O Tumult, mesmo sendo uma entidade repulsiva, era.

O que era uma loucura, pois essas maestrias não poderiam ser adquiridas após a morte: a ideia de que mortos-vivos não podiam aprender não era tão absoluta, mas entender os mistérios de uma escola nova de magia era. E era altamente improvável que alguém vivo tivesse conseguido, pois o próprio Hierofante duvidava que alguém capaz de dominar várias escolas, estivesse ou não louco, tivesse deixado sua marca. Algo lhe escapava. Por instinto, tentou novamente: enviou uma combinação de um Cinzel de Liessen e uma rajada de fogo infernal contra o inimigo, de partes opostas da magia agrupada. Finalmente, conseguiu a resposta.

O Tumult tentou bloquear ambos, mas usou escudos pelagianos para cada um, ao invés de uma resposta mais adequada. Além disso, já tinha mostrado que podia conjurar duas magias ao mesmo tempo, então não fazia sentido que não pudesse. A não ser que... só pudesse usar uma escola de cada vez, pensou Masego. E a resposta era óbvia. Ele tocou na pedra dupla.

“Hakram,” disse o Hierofante. “Tenho uma teoria sobre o Tumult.”

“Tô ouvindo,” respondeu o Adjutant.

Ele parecia um pouco sem fôlego, estranhamente.

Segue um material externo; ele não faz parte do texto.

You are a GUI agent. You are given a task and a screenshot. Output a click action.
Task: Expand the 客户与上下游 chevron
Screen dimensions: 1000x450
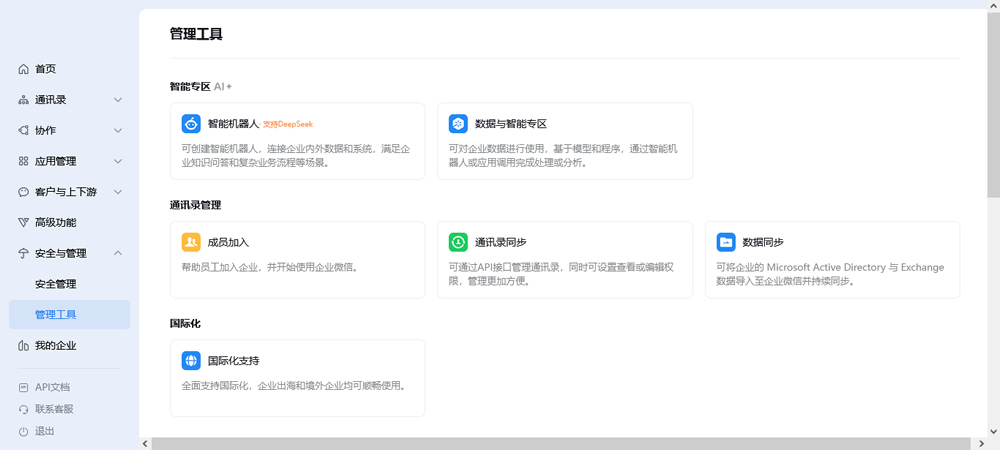(x=118, y=192)
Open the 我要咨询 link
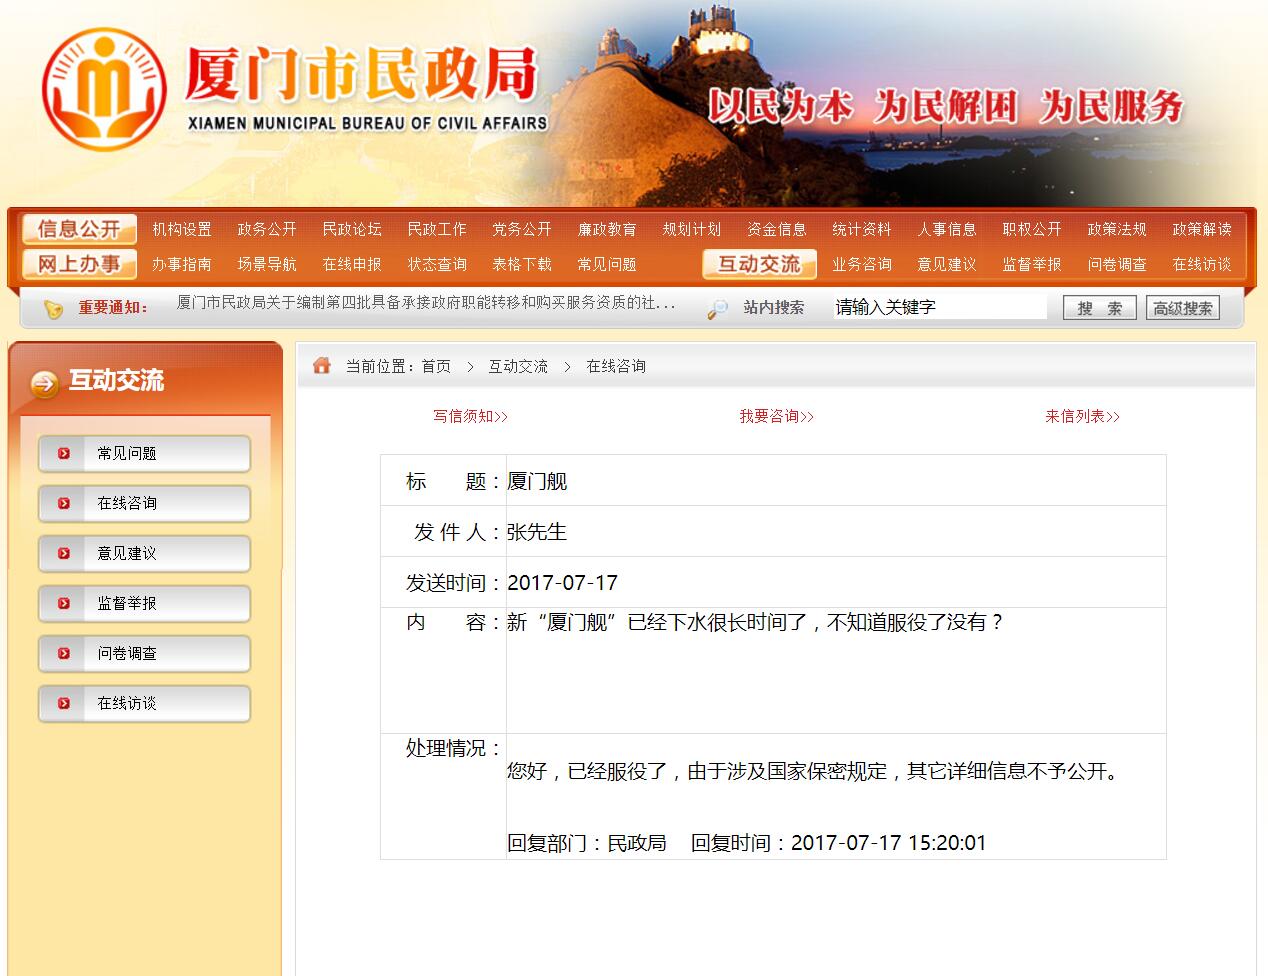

“Não é um só,” explicou Masego. “São muitas almas de magos mortos, costuradas na mesma carne, provavelmente com uma superalma — talvez a original, controlando tudo.”

Houve um silêncio prolongado.

“Se atacarmos essa superalma?” perguntou Hakram.

“O Rei da Morte é um necromante habilidoso,” afirmou relutante o Hierofante. “Ele não a destruirá, mas a tornará altamente instável, pois várias almas buscarão controle.”

O orc soltou uma risada.

“Vamos ver do que somos capazes.”

Demoraram demais para acabar com os Scourges, e agora tudo ia por água abaixo. Indrani recuou, deixando sua lâmina passar a menos de um dedo do queixo, enquanto, atrás dela, um escudo azul resistia ao impacto dos raios negros de magia que miravam suas costas. Ela lançou uma finta no rosto do Pale Knight que ele nem tentou bloquear, tocando o elmo, mas o cabo do machado dele acertou seu cotovelo, obrigando-a a abortar o ataque e se esconder enquanto engolia um grito. Será que quebrou ou só torceu? De qualquer modo, doía demais. Ela deu uma olhada para Cat, que acabara de incendiar um Revenant e derrubar esqueletos do baluarte, mas tinha que se esconder numa bolha de Noite enquanto um bando de magos mortos-vivos ficava lançando bolas de fogo nela.

Entretanto, seus olhos dispersos não tiveram o que comemorarem na perseguição do Pale Knight. Ao invés disso, ela percebeu que o inimigo seguia… merda, barris? Como aqueles cheios de veneno que Hakram tinha mencionado? Um, dois, três golpes e três barris explodiram, saindo uma névoa cinza. Ela rapidamente puxou o lenço, confiando na magia encantada que filtraria os venenos, enquanto tentava acompanhar o movimento e evitar a tempestade gerada pelo Arquimago, impedida por Masego. Infelicidade, o figura de robes cinzas e roxos parecia indiferente ao relâmpago que caía sobre ela. Ele atravessou esses robes, firmando-se no chão de pedra, e começou a conjurar de novo. Mantendo Hierofante ocupado, decidiu a Archer.